(Click-target data)
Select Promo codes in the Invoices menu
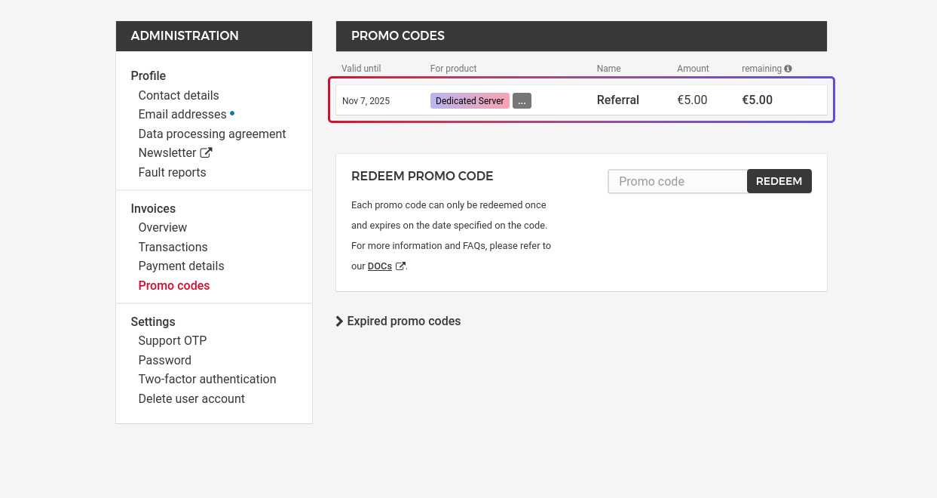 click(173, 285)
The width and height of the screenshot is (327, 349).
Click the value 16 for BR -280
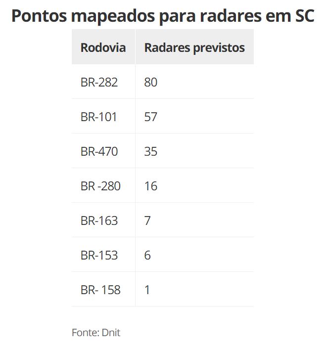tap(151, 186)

■ **Goal**: Pull out every text line from all the records above, copying each one word for word and leaving out the pictures.

■ **Finished answer**:
Select Promo codes in the Invoices menu
 click(173, 285)
The width and height of the screenshot is (327, 349).
Click the value 16 for BR -280
tap(151, 186)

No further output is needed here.